Prima della sessione finale una pausa – «per una sigaretta» - in cui lascia la sua band a esibirsi da sola: con una Stayin’ alive dei Bee Gees molto funky; una Nutbush city limits per celebrare “the queen of rock’n’roll” Tina Turner, interpretata dall’eccezionale Oma Jali, e Honky tonky train blues, un boogie anni ‘30 reso popolare da noi nel 1977 come sigla tv di Odeon nell’interpretazione di Keith Emerson.

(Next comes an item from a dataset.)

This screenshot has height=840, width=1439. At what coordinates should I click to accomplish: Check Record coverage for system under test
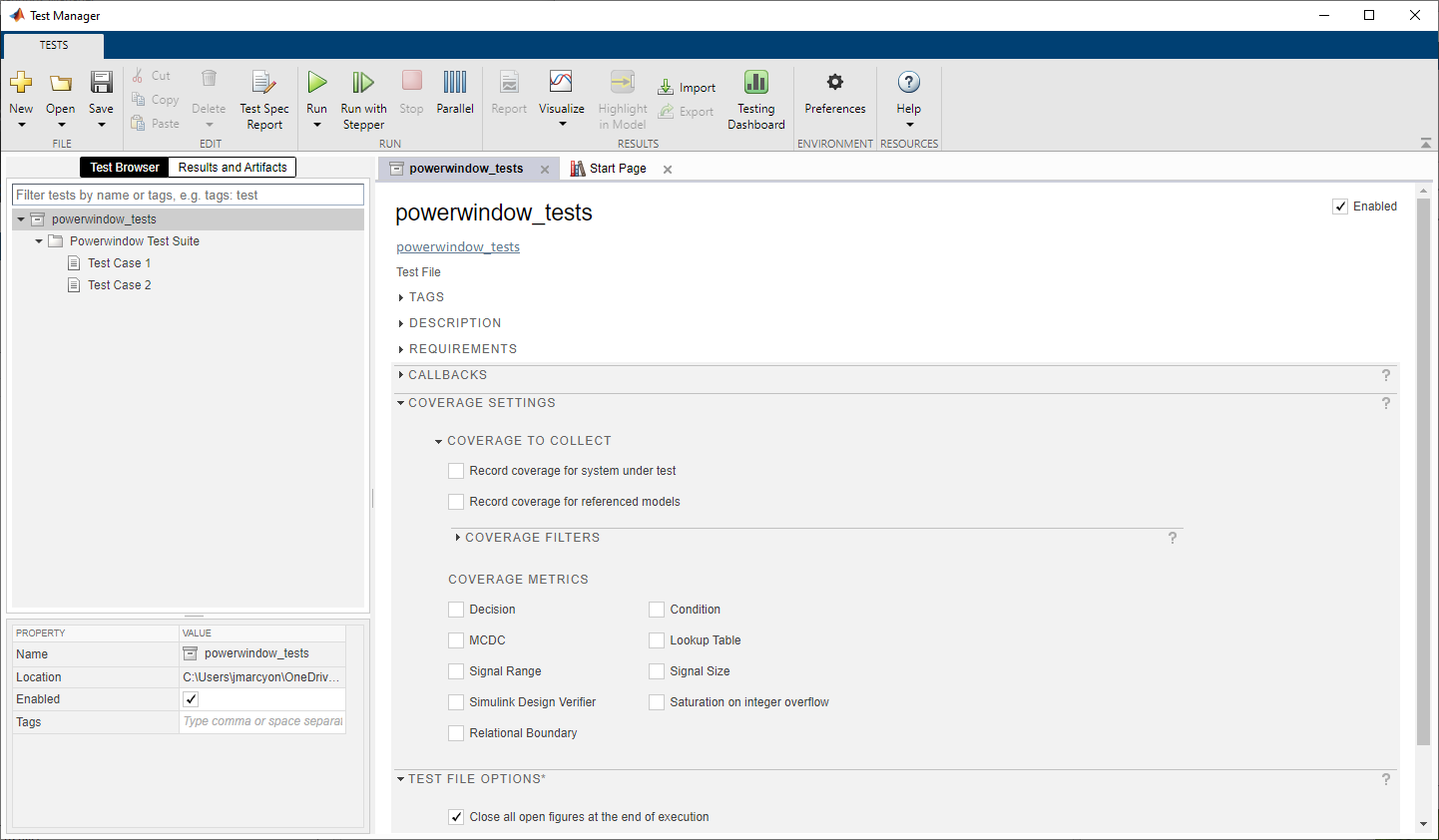point(456,471)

Poi arriva, come svolta del concerto, il duetto virtuale su Miserere, col tenore modenese che canta con Zucchero dagli schermi. Adelmo mette il foulard che gli donò Lucianone. E l’emozione è assicurata.

Per l’ultima parte del concerto, la più black e trascinante, arrivano sul palco passando in mezzo al pubblico, le venti coriste dello Sherrita Duran Gospel Choir, in tunica bianca e foulard rosso. E arriva una coinvolgente Overdose d’amore. Segue a ruota Let it shine, scritta per l’inondazione di New Orleans del 2005. È l’occasione di un omaggio alla sua regione, quando nel testo sostituisce il riferimento al Mississipi e canta invece «Ho visto la mia terra, come un mare andare all’inferno. E un angelo tuffarsi, per non tornare». Applausi. Zucchero dice solo: «Per la Romagna». La musica ha già detto il resto.

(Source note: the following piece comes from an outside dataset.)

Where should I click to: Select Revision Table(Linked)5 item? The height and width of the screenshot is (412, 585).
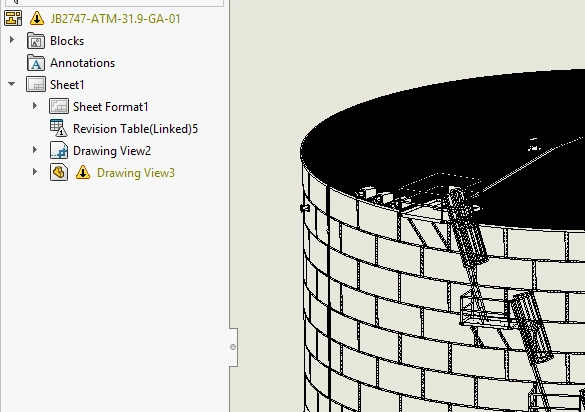tap(135, 129)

Il coro lascia la scena, è ora di alzare il volume, la sezione ritmica spinge, il pubblico è in piedi. Arriva lo Zucchero piccante. Parte Per colpa di chi, con richiami agli artisti del rythm ‘n’blues quando canta «funky gallo» citando la Funky chicken di «zio Rufus» Thomas, o grida «I'm a hootchiee cootchiee man», altro classico reso immortale da Muddy Waters. E quando decolla Diavolo in me, il pubblico balla così forte da far ondulare anche le immagini degli schermi. Stessa baraonda per Con le mani. Gran finale con lo sberleffo goliardico di Solo una sana e consapevole libidine.

Il pubblico torna a casa soddisfatto perché ha assaggiato lo Zucchero melodico e trascinante, quello dolce e quello piccante. Estremi che sono la sua cifra stilistica. Per qualcuno il suo limite. Lui stesso ne è cosciente, quando sul palco si mette a sedere imbracciando la chitarra. «Dicono: Zucchero ha scritto cose così sublimi e poi fa quelle canzonette da bar, da osteria. Non capiscono - si giustifica - che questo lo insegna il blues: i maestri parlavano di malinconia, poi si divertivano, anche la sessualità è importante».

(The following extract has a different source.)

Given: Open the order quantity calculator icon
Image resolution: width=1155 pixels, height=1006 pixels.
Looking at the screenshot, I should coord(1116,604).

Poesia, ricordi d’infanzia, atmosfere malinconiche. Ma anche doppi sensi, scioglilingua e filastrocche. Da uno che si dice ateo ma usa disinvoltamente la religiosità dei predicatori del sud degli Stati Uniti. Irriverente anche coi miti laici, quando canta il Partigiano reggiano o « avanti popolo con la Lambretta rossa». È così, prendere o lasciare. Se da quarant’anni riempie gli stadi di mezzo mondo, evidentemente il talento mette d’accordo tutti. Ma ci lascia con un interrogativo, quando in conferenza stampa confesserà che Zucchero, il soprannome datogli dalla maestra, inizia a stargli un po’ stretto. «Non so se è ancora il nome che mi rappresenta – confessa - a questa età e con questo bagaglio...». Quel che conta è che continui a portare in giro le sue valigie di buona musica, merce non comune di questi tempi.